The decay of core-excited states is a sensitive probe of autoionization dynamics and correlation effects in many-electron systems, occurring on the fastest timescales. Xenon, with its dense manifold of autoionizing resonances that can be coupled with near-infrared light, provides a platform to investigate these processes. In this work, the autoionization decay lifetimes of $4d^{-1}6\ell$ $(\ell = s, p, d, ...)$ core-excited states in xenon atoms are probed with extreme ultraviolet (XUV) attosecond noncollinear four-wave-mixing (FWM) spectroscopy. The $4d^{-1}_{\{5/2,\, 3/2\}}6p$ XUV-bright states (optically dipole allowed) exhibit decay lifetimes of $\sim$6 fs, which is consistent with spectator-type decay.
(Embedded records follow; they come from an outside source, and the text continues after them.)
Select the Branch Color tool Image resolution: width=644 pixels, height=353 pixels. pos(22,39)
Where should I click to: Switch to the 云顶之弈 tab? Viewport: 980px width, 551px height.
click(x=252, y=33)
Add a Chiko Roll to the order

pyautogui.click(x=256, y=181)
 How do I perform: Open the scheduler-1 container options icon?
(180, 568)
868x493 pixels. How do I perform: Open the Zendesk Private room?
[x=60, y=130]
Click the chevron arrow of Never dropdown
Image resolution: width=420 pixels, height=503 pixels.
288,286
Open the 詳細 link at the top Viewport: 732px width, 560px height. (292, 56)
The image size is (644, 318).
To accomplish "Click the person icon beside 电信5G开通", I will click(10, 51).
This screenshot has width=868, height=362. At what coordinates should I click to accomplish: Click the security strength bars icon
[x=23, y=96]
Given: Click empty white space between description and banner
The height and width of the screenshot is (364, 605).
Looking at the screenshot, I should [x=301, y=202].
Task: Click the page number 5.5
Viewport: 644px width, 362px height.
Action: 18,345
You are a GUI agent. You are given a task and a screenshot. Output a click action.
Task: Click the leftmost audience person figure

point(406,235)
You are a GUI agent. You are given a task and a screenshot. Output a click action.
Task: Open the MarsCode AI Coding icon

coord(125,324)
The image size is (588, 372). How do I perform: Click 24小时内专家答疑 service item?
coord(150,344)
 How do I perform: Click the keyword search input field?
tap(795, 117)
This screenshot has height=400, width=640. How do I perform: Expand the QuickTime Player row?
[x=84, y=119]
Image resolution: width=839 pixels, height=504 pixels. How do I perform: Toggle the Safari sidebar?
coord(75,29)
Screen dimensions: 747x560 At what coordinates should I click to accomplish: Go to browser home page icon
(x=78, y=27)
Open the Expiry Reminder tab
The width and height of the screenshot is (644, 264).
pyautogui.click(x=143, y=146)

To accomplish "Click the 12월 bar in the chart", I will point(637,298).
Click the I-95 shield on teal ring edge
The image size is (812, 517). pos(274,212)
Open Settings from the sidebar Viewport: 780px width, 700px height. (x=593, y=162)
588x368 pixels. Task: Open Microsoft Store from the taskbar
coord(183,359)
In contrast, the $4d^{-1}_{\{5/2,\, 3/2\}}6s$ and $4d^{-1}_{\{5/2,\, 3/2\}}6d$ XUV-dark states (optically dipole forbidden) show longer decay lifetimes of $\sim$20 fs. Photoionization calculations confirm that all core-hole states with $4d$ character should decay via spectator channels in $\leq$ 6 fs, suggesting that the apparent longer dark state decay times arise from an alternative mechanism. A few-level simulation of the FWM process shows that the inclusion of a nearby, longer-lived dark state can mimic the experimental FWM signal, suggesting population cycling with a second electronic state with non-$4d$ character. Ab-initio calculations support the presence of such multi-electron excited states in the 60$-$70 eV range. These results demonstrate that FWM signals can encode coupled-state dynamics when probing complex systems, highlighting the importance of combining theoretical and experimental approaches to disentangle accurate core-level decay pathways and lifetimes.